- [Source passage]
-------------------------
Accepts npy-dirs (recommended), h5 files or zarr files.
See documentation for how the dataset should be organized.
x_suffix (str): Select dataset used for training in the data_dir by suffix (`y_` + X_SUFFIX).
Defaults to '' (will use the standard data 'x')
y_suffix (str): Select dataset used as a training target in the data_dir by suffix (`y_` + Y_SUFFIX).
Song-type specific targets can be created with a training dataset,
Defaults to '' (will use the standard target 'y')
save_dir (str): Directory to save training outputs.
The path of output files will constructed from the SAVE_DIR, an optional SAVE_PREFIX,
and the time stamp of the start of training.
Defaults to the current directory ('./').
save_prefix (Optional[str]): Prepend to timestamp.
Name of files created will be start with SAVE_DIR/SAVE_PREFIX + "_" + TIMESTAMP
or with SAVE_DIR/TIMESTAMP if SAVE_PREFIX is empty.
Defaults to '' (empty).
save_name (Optional[str]): Append to prefix.
Name of files created will be start with SAVE_DIR/SAVE_PREFIX + "_" + SAVE_NAME
or with SAVE_DIR/SAVE_NAME if SAVE_PREFIX is empty.
Defaults to TIMESTAMP.
model_name (str): Network architecture to use.
Use `tcn` (TCN) or `tcn_stft` (TCN with STFT frontend).
See das.models for a description of all models.
Defaults to `tcn`.
nb_filters (int): Number of filters per layer.
Defaults to 16.
kernel_size (int): Duration of the filters (=kernels) in samples.
-------------------------
- [Collected data]
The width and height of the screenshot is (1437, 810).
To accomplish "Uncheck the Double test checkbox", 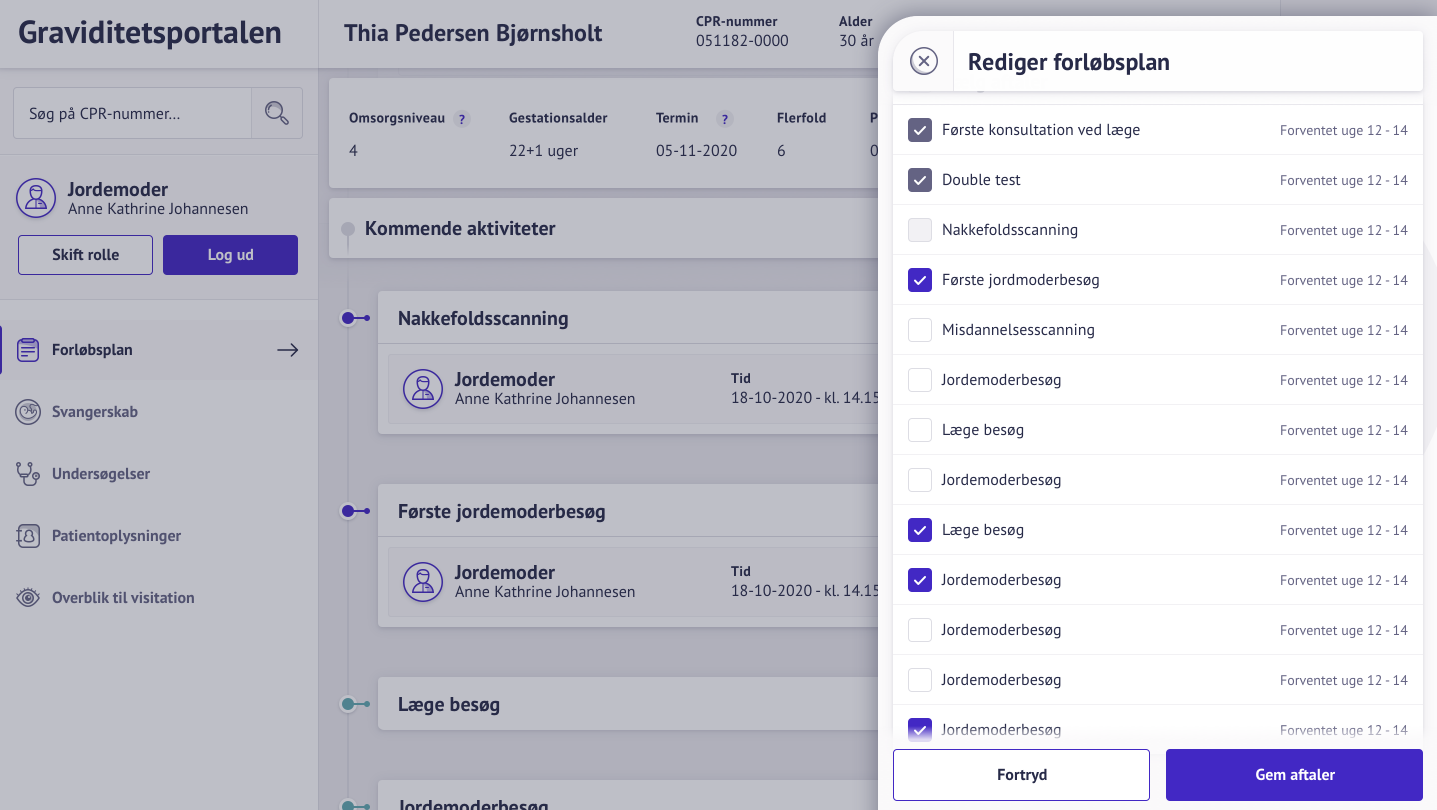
-------------------------
- [Tasks to carry out]
A) Based on the parameter documentation, decide whether each statement below is true. Answer yes or no for each, and quote the words from the documentation that settle it.
(i) The default number of filters per layer is 16.
(ii) By default, training outputs are saved to a directory named "outputs".
(iii) If SAVE_PREFIX is empty, the names of the created files begin with SAVE_DIR/TIMESTAMP.
B) Which of the accepted data formats does the parameter documentation mark as recommended?
C) Extend the parameter documentation past its final line by a few more entries, matching its format.

- [Responses by task]
A)
(i) Yes: "Defaults to 16."
(ii) No: "Defaults to the current directory ('./')."
(iii) Yes: "or with SAVE_DIR/TIMESTAMP if SAVE_PREFIX is empty."

B) npy-dirs

C)
Defaults to 16.
nb_conv (int): Number of TCN blocks in the network.
Defaults to 3.
use_separable (List[bool]): Specify which TCN blocks should use separable convolutions.
Provide as a space-separated sequence of "False" or "True.
For instance: "True False False" will set the first block in a
three-block (as given by nb_conv) network to use separable convolutions.
Defaults to False (no block uses separable convolutions).
nb_hist (int): Number of samples processed at once by the network (a.k.a chunk duration).
Defaults to 1024 samples.
ignore_boundaries (bool): Minimize edge effects by discarding predictions at the edges of chunks.
Defaults to True.
batch_norm (bool): Batch normalize.
Defaults to True.
nb_pre_conv (int): Adds fronted with downsampling. The downsampling factor is `2**nb_pre_conv`.
The type of frontend depends on the model:
if model is `tcn`: adds a frontend of N conv blocks (conv-relu-batchnorm-maxpool2) to the TCN.
if model is `tcn_tcn`: adds a frontend of N TCN blocks to the TCN.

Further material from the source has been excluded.